Paul Doherty Le porteur de mort
Nous sommes en 1304 dans l’Essex. Saint-Jean d’Acre – dernier bastion chrétien en Terre sainte – est tombée aux mains des musulmans quelques années plus tôt. Le donjon des Templiers a résisté le dernier avant que les survivants soient tous massacrés, sauf les jeunes filles et les enfants de moins de 15 ans, voués aux plaisirs et en vente avec profit sur le marché aux esclaves. A Mistelham dans l’Essex, en ce mois de janvier glacial, le seigneur du lieu s’appelle Scrope ; il est l’un des rares à avoir échappé à la prise d’Acre. Il s’est servi dans le trésor templier avant de s’évader en barque avec ses compagnons dont Claypole, son fils bâtard et un novice du Temple.

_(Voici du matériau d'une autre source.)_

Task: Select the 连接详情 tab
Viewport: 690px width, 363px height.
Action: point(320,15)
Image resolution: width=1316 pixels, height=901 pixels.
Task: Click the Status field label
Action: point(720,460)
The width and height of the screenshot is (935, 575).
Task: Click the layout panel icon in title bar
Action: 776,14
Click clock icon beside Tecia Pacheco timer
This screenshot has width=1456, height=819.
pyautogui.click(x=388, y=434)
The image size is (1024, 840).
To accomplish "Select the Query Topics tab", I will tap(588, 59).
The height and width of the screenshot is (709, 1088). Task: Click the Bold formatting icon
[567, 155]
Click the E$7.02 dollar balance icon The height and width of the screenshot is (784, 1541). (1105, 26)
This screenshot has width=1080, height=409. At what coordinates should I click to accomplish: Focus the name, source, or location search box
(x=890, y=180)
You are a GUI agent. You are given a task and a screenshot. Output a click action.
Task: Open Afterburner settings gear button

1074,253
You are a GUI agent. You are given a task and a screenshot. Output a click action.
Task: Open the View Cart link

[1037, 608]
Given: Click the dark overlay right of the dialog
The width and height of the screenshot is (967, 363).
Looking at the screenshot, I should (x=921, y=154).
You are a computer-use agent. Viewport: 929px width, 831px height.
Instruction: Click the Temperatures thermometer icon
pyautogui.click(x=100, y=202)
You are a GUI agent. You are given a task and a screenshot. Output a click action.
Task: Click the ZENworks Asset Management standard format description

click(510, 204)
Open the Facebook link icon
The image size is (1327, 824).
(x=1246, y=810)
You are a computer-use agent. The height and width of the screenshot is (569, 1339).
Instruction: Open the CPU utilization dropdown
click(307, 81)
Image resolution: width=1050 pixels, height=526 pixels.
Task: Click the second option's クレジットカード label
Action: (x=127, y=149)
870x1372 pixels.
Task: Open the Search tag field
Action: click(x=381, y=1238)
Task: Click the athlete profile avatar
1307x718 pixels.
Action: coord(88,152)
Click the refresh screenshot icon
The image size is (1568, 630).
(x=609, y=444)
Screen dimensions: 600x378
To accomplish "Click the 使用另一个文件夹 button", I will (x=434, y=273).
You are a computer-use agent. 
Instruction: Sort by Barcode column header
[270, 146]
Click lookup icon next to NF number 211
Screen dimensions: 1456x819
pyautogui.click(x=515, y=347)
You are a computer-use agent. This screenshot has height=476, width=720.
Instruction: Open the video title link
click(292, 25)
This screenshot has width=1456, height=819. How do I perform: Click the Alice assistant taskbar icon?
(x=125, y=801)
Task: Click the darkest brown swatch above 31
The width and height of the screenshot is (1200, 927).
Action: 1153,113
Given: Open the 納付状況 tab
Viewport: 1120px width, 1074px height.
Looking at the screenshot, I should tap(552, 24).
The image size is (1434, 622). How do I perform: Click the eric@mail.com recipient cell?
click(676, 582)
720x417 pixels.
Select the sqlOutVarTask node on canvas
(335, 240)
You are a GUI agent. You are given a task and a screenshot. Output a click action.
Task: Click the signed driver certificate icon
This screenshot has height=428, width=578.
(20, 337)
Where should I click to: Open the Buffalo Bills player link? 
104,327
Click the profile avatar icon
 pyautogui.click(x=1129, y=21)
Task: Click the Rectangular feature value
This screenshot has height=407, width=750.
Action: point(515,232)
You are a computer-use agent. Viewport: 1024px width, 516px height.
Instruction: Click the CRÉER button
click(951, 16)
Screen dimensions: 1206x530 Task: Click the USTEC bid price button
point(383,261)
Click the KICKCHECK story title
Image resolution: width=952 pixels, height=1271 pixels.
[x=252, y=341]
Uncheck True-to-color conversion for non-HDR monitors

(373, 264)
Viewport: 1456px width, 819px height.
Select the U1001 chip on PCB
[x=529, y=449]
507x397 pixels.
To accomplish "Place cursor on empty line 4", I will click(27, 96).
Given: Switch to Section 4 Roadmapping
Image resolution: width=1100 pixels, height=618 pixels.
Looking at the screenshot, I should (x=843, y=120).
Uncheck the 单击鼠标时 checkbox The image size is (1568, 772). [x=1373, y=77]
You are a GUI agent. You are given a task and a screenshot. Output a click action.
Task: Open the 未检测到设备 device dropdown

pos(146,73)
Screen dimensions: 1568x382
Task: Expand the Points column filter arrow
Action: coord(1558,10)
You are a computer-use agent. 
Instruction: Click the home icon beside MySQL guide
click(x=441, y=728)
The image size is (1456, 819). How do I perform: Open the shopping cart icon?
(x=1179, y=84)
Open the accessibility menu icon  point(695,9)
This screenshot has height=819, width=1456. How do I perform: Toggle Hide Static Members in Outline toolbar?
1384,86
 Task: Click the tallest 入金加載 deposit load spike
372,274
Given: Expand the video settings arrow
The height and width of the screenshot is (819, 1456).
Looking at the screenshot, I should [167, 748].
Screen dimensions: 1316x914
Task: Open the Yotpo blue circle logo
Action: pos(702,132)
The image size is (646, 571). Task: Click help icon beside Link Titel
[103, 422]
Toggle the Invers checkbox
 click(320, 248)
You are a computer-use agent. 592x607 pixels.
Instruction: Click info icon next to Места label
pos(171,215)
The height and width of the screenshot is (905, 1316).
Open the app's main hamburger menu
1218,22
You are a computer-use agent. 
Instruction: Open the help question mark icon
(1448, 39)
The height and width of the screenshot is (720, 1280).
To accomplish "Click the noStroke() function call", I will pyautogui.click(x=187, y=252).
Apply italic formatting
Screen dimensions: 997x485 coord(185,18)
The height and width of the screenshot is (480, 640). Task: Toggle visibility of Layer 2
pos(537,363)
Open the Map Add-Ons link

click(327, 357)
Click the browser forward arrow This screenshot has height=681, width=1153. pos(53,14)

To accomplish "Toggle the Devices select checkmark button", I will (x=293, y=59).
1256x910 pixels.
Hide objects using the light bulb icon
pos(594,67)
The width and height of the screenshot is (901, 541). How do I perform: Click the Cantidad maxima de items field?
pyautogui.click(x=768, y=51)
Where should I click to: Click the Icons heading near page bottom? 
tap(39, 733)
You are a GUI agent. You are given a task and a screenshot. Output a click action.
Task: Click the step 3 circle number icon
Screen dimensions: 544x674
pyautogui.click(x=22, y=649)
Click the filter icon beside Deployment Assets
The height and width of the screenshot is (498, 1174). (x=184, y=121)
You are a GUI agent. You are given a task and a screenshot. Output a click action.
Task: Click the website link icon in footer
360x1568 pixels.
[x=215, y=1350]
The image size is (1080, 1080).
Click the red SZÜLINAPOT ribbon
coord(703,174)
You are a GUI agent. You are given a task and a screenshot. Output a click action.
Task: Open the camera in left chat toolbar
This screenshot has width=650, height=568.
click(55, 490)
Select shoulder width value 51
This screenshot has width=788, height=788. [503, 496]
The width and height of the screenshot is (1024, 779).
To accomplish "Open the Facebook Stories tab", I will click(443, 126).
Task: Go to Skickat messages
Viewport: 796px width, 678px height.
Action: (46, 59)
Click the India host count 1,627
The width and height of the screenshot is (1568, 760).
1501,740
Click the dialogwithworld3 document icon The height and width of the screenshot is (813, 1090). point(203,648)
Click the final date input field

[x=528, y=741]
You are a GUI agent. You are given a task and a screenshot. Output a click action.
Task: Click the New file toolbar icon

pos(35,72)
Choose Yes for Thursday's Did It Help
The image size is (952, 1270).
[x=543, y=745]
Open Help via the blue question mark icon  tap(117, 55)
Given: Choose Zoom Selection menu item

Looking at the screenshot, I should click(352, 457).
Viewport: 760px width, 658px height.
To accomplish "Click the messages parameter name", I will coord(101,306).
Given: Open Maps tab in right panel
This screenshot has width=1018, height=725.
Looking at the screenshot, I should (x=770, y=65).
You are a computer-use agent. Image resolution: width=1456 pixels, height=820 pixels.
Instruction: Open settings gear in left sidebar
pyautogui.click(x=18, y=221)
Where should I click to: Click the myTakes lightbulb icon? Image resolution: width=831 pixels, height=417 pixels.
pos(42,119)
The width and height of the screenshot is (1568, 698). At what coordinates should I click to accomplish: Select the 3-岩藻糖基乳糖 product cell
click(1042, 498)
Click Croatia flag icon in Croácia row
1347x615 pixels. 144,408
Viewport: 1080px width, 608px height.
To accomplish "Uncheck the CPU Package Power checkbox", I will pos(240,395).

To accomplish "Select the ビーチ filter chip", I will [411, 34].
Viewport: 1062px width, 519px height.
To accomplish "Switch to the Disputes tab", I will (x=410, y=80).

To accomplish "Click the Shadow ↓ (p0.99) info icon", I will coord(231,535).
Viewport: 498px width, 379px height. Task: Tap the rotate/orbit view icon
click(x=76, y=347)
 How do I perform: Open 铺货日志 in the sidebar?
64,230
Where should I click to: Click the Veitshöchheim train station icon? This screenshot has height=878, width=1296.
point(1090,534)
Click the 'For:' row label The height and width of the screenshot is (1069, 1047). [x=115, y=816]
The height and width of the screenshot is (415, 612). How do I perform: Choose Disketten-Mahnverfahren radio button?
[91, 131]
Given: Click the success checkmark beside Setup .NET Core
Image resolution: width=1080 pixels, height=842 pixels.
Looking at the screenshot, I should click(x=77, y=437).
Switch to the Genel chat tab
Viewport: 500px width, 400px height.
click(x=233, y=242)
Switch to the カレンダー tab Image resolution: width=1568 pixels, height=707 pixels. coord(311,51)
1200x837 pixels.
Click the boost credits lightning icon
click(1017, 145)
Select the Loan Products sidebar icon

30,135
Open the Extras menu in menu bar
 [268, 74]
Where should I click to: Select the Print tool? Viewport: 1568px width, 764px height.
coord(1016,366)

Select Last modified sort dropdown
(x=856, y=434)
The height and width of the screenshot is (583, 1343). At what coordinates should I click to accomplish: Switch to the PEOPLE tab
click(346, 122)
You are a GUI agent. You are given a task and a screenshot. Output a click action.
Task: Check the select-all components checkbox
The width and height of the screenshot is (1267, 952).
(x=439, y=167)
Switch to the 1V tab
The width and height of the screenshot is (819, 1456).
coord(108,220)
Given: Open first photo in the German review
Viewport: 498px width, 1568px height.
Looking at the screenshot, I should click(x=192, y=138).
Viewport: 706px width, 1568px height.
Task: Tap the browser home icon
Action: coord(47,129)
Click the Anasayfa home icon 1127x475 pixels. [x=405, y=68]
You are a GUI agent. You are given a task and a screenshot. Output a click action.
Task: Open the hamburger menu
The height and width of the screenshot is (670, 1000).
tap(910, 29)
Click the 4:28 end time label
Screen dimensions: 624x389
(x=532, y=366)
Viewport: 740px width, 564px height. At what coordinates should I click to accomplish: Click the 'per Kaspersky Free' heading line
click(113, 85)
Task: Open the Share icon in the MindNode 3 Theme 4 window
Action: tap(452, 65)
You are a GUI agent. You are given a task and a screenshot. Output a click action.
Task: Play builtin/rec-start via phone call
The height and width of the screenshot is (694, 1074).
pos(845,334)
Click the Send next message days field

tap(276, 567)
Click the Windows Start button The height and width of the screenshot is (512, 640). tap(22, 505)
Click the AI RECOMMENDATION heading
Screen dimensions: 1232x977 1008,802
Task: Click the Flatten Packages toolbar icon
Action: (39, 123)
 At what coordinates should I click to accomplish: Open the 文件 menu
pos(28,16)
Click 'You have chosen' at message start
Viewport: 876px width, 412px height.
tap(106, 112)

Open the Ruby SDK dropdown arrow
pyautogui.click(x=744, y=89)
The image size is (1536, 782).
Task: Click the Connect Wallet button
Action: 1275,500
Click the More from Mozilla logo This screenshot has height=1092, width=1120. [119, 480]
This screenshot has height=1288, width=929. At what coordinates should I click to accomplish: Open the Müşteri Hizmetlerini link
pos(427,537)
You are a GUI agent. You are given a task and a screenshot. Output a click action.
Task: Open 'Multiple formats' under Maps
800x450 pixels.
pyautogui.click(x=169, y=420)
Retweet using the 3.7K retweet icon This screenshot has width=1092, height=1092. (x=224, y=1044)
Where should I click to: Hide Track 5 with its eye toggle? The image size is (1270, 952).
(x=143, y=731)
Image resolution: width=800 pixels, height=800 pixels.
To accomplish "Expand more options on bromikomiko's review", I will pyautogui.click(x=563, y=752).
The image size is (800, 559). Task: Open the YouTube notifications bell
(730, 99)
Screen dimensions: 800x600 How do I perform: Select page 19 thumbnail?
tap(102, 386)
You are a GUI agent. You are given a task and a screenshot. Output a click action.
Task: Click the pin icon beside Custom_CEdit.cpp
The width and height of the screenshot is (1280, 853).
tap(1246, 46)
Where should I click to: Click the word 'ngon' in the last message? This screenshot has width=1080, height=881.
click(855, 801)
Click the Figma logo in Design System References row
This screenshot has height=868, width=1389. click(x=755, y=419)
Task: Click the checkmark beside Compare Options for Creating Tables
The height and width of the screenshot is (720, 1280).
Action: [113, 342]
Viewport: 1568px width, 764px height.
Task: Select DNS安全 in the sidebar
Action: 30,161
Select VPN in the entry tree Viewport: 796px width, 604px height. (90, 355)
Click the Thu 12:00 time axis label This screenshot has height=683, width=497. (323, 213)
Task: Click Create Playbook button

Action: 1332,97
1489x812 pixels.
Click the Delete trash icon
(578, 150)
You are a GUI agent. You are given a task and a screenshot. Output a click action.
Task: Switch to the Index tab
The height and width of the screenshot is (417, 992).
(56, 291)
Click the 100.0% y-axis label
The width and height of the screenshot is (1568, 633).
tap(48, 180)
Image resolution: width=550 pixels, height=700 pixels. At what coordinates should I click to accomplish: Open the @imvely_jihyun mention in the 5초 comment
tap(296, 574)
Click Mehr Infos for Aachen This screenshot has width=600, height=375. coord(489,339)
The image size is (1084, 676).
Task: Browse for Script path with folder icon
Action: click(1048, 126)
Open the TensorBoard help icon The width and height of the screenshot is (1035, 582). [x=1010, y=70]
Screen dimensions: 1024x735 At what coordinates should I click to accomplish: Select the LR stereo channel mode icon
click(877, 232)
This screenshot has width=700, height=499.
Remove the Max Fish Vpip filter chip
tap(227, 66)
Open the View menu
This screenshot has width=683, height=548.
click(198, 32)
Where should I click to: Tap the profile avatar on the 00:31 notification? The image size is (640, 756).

Mais justement, il a volé le Sanguinis Christi, une croix en or massif ornée de rubis enfermant le sang de la Passion enchâssée dans du bois de la vraie Croix, dit-on. Les Templiers veulent récupérer ce bien tandis que Scrope l’a promis au roi Edouard 1er d’Angleterre qui l’a fait baron et bien marié. Or voici que des menaces voilées sont proférées par rollet contre Scrope tandis qu’une bande d’errants messianiques établis sur ses terres pratiquent l’hérésie et la luxure. Le roi, dont le trésor de Westminster a été pillé par une bande de malfrats particulièrement habiles (fait historique !), ne veut pas que le Sanguinis Christi lui échappe.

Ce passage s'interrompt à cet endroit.